Sometimes when it rains it shines
While I don’t recommend a lack of planning, it’s nice when, having been caught unprepared, something unexpected happens to both save and make our day.
A few weeks ago I left home for the 15-minute walk to Eastwood station to catch the train to work. There was some blue sky on the horizon so I ignored the low, grey clouds and the impulse to go back into the house for my umbrella. Five minutes into the walk it started raining, and I eventually had to seek shelter under a tree.
Other commuters, properly attired and equipped, hurried past on the way to catch the train I’d hoped to be boarding. Eventually, a young woman stopped and asked me if I was heading for the station. When I said “Yes”, she offered to share her not overly large umbrella with me.
My first impulse was to thank her and decline, but then thought it would seem churlish to refuse such kindness, so I accepted. It was a somewhat awkward walk, trying to give a semblance of personal space to a stranger under those circumstances and still stay dry. But she seemed unfazed and chatted all the way. When we parted at the station and I thanked her for her kindness, she simply said that it was fine; that other people did kind things for her too.
That experience made my day. As I reflected on the unlikely scenario, biblical comparisons flooded in. The Good Samaritan was the obvious one, followed by the story of the Samaritan woman at the well. I thought about how Jesus accepted hospitality and friendship from people so different from himself. In my case, the differences were clear: age, gender and culture made us, for a short time, unlikely sharers of a confined space.
For people like me, who have lived almost all of their lives as part of a dominant and well-resourced culture, it can be hard to entrust ourselves to the kindness and mercy of others. We like to be in control of situations. Yet to be in a more vulnerable space offers the opportunity to grow in appreciation of the goodness of others.

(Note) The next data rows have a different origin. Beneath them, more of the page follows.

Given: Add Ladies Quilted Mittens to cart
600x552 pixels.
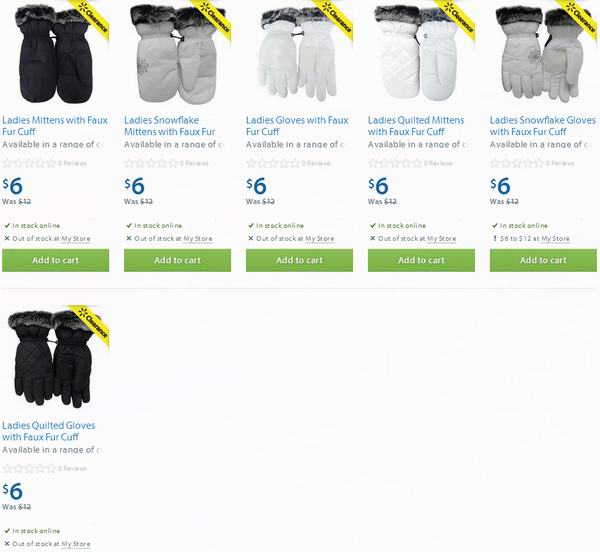Looking at the screenshot, I should (421, 261).
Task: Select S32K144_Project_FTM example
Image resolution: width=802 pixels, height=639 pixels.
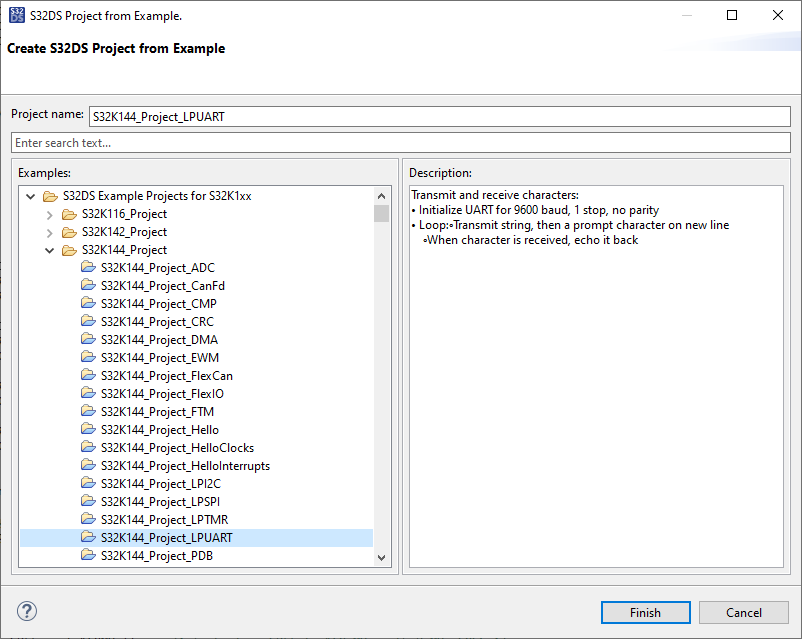Action: tap(157, 412)
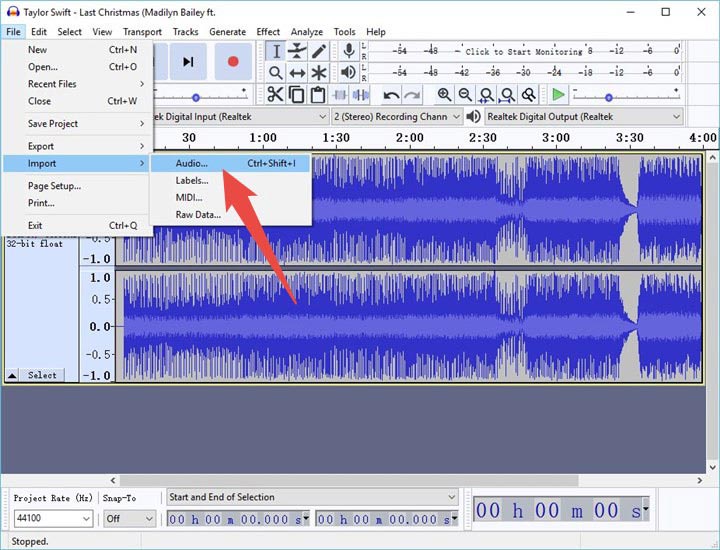Select the Draw pencil tool

coord(319,51)
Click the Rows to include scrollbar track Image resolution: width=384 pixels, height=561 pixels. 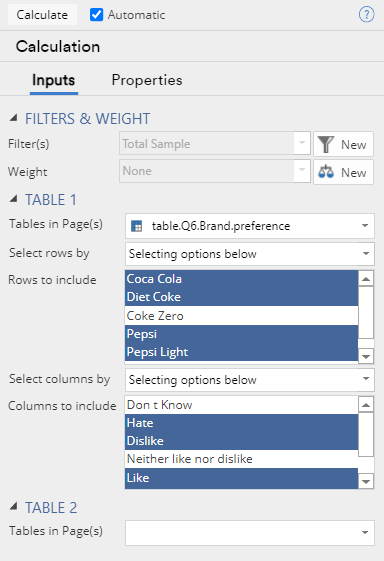tap(366, 318)
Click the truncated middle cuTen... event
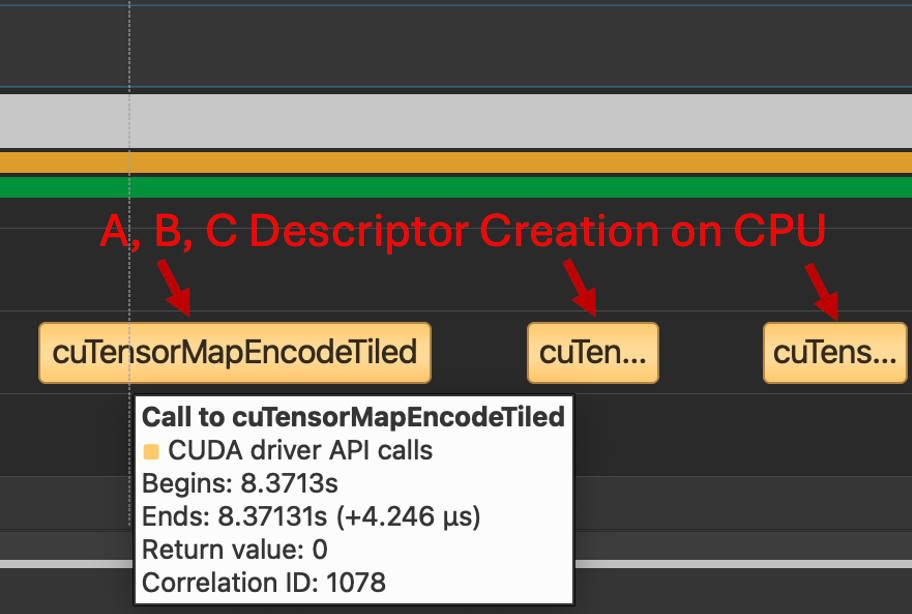This screenshot has width=912, height=614. [x=592, y=352]
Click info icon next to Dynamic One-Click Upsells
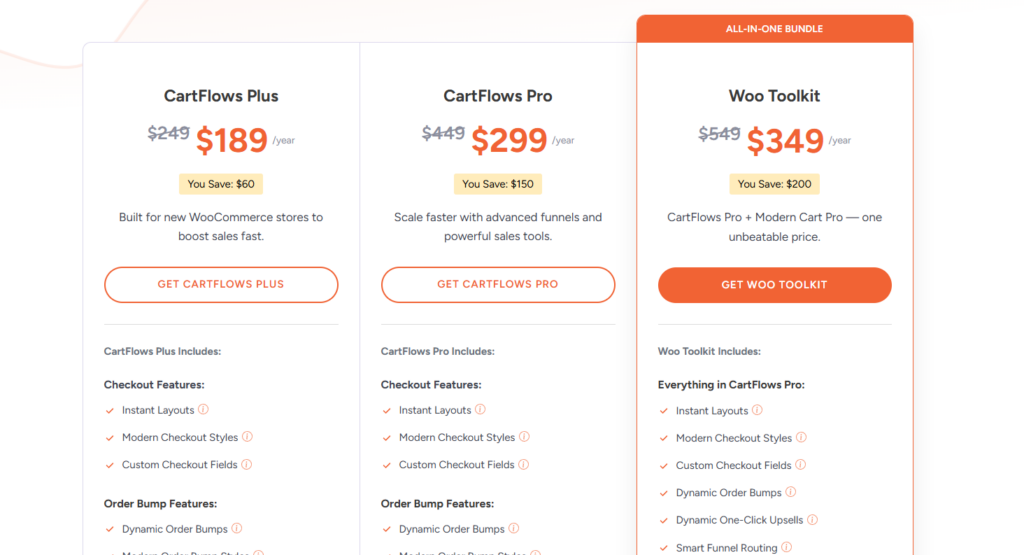1024x555 pixels. [x=812, y=520]
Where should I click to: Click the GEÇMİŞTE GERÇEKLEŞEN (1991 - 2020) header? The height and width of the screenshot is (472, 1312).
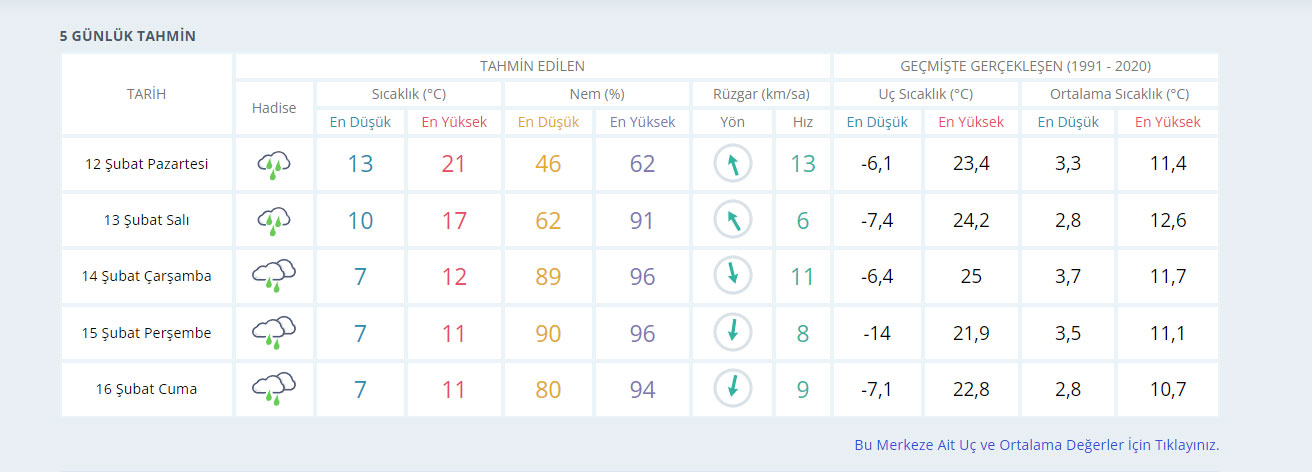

These learnings also enlighten me in terms of how we as a Church relate to the communities in which we live. One of the insights of ‘Fresh expressions of mission’ is that we are called into our communities not as hosts but as guests; not to set the agenda for others, but to listen and reflect on what it is most appropriate to share from the riches of Christ’s inclusive love. And sometimes, it is not we who do the sharing, but others who share with us.
Like last night, when Helen and I, along with two Jewish guests, were given the hospitality of an Islamic home for their Iftar dinner. As we shared their food at the breaking of their daily Ramadan fast, and exchanged insights into the riches of our Abrahamic heritage, we were drawn closer together — not just in understanding, but also in our common humanity.
These experiences shed light for me on what the prayer of Jesus “That they may be one” might mean, especially in these challenging days when generosity and respect can do so much to infuse the hope for a united and peaceful humanity.